- **Records supplied**:

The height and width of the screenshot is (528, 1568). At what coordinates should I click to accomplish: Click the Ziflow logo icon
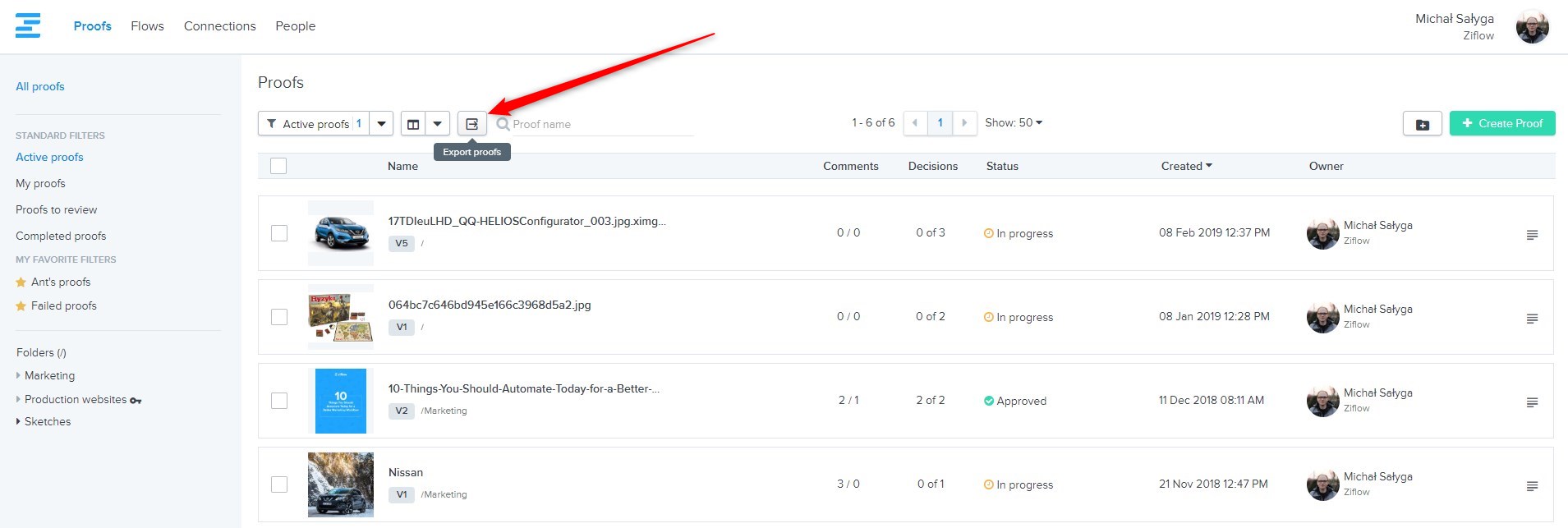(28, 25)
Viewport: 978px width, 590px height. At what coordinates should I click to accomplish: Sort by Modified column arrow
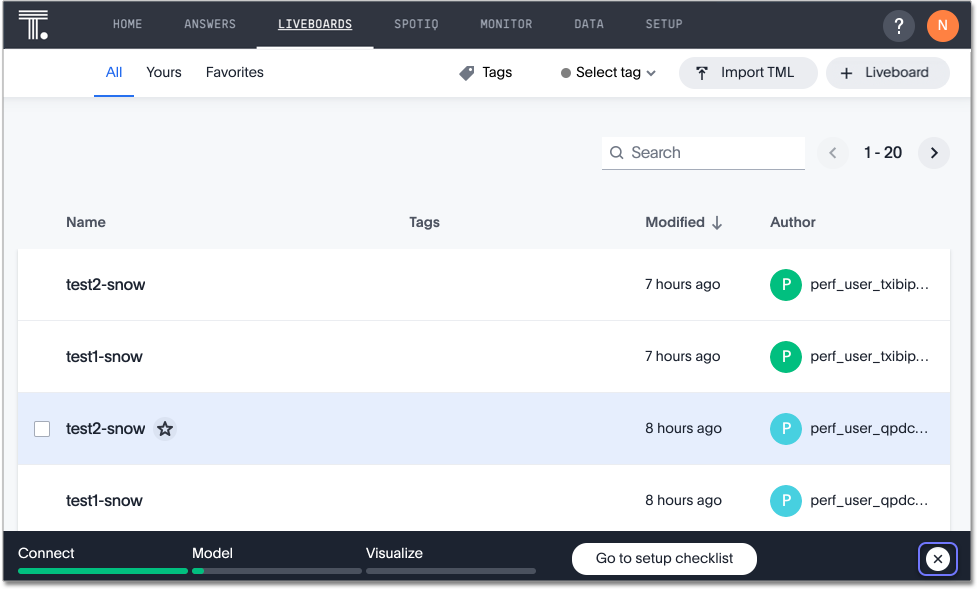[717, 223]
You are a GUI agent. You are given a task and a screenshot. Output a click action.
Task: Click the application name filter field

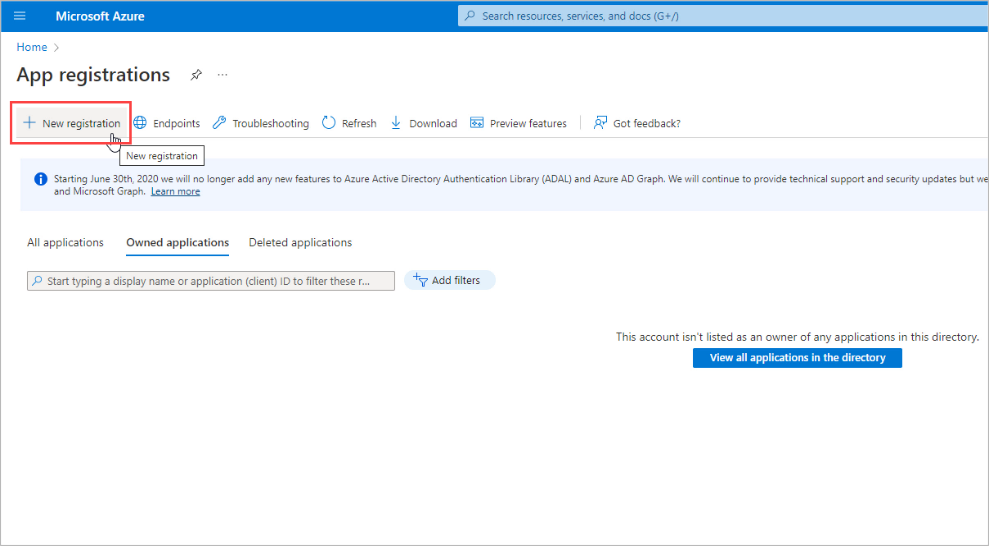click(211, 281)
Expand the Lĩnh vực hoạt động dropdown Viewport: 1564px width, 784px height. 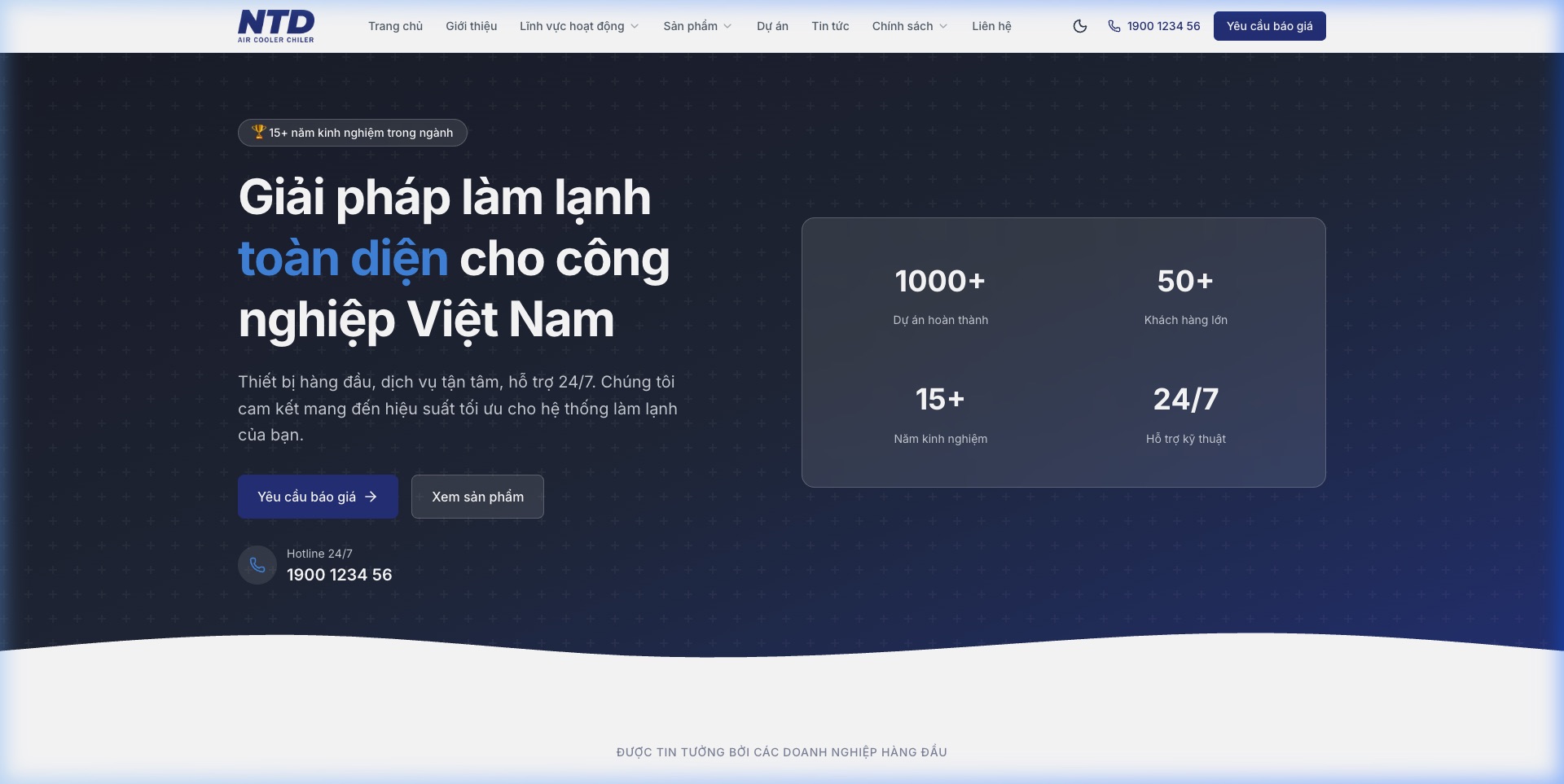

- **Exercise goal**:
Give the listing again word for word. Skip any pictures.

- **Solution to the exercise**:
The height and width of the screenshot is (528, 1568). At what coordinates should I click to accomplish: Click the Ziflow logo icon
(28, 25)
Viewport: 978px width, 590px height. At what coordinates should I click to accomplish: Sort by Modified column arrow
[717, 223]
You are a GUI agent. You are given a task and a screenshot. Output a click action.
Task: Click the application name filter field

click(211, 281)
Expand the Lĩnh vực hoạt động dropdown Viewport: 1564px width, 784px height. 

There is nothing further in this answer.